Hand2 is a transcription factor known to be involved in cardiac development. In the adult heart, its overproduction drives maladaptive remodeling, the same pathological hypertrophy and systolic dysfunction that characterize HFrEF.
The Therapeutic Window
The study demonstrates that intervention at multiple points in this cascade can rescue cardiac function. Knocking down Bclaf1 reduced Hand2 levels and attenuated hypertrophy. Direct inhibition of Hand2 produced similar protection. Inhibition of either target, Bclaf1 or Hand2, in established heart failure models partially reversed the pathological changes.
This is notable because HFrEF therapies have largely targeted neurohormonal pathways (beta-blockers, ACE inhibitors, aldosterone antagonists) rather than intracellular signaling or gene regulation.
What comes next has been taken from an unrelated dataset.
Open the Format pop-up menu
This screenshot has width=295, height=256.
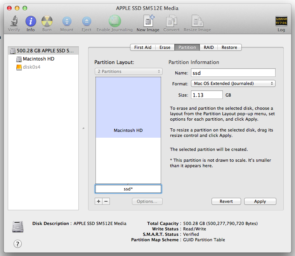(233, 83)
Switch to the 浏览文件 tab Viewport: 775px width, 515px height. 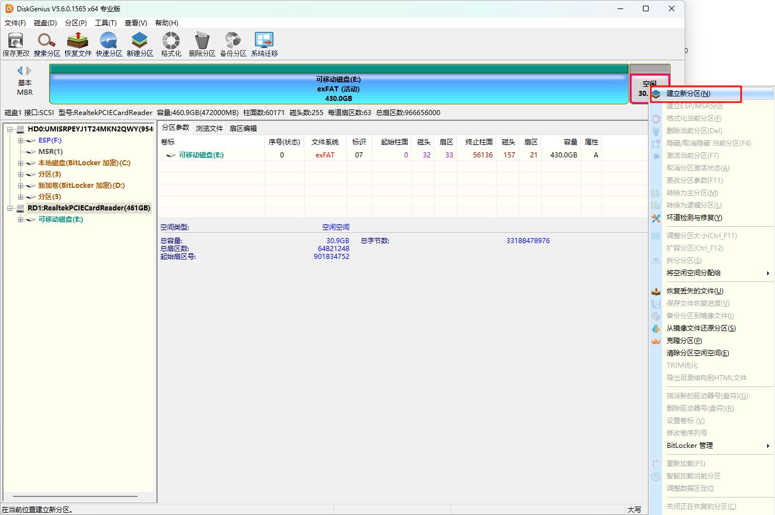(209, 129)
A target that sits upstream of the actual pathological gene expression program, at the splicing level, offers a different kind of intervention point.
What HFrEF Is
Heart failure with reduced ejection fraction affects roughly half of the roughly 6 million Americans living with heart failure. It is defined by an ejection fraction, the percentage of blood pumped out of the left ventricle with each contraction, of 40 percent or less, compared with 50 to 70 percent in a healthy heart. Patients experience shortness of breath, fatigue, fluid retention, and reduced exercise tolerance. Five-year mortality remains around 50 percent despite optimal medical therapy.
The condition is distinct from HFpEF (heart failure with preserved ejection fraction), where the heart stiffens rather than weakens. The Bclaf1 mechanism appears specific to HFrEF; whether it plays a role in HFpEF is unknown.
Caveats
The study was conducted in mice and validated using human tissue samples. The AAV9-mediated Bclaf1 knockdown is promising but has not been tested in humans. AAV9 gene therapy vectors have been used successfully for other cardiac conditions, notably, the FDA-approved Zolgensma for spinal muscular atrophy uses a related AAV9 vector, but cardiac delivery at scale presents challenges.
The study also showed Bclaf1 elevation in human HFrEF myocardium, but this is correlation, not causation. Whether Bclaf1 activation is a primary driver of the disease or a secondary response to cardiac stress cannot be determined from human tissue samples alone.
Disclosure: Based on a peer-reviewed paper in Nature Communications, 2026. DOI: 10.1038/s41467-026-75125-2. Co-first authors: Yang Zhang, Haiyu Gao, Ying Lu, Yingzi Zhang, Meng Yang. Corresponding: Zhenwei Pan, Baofeng Yang, Yanjie Lu (Harbin Medical University).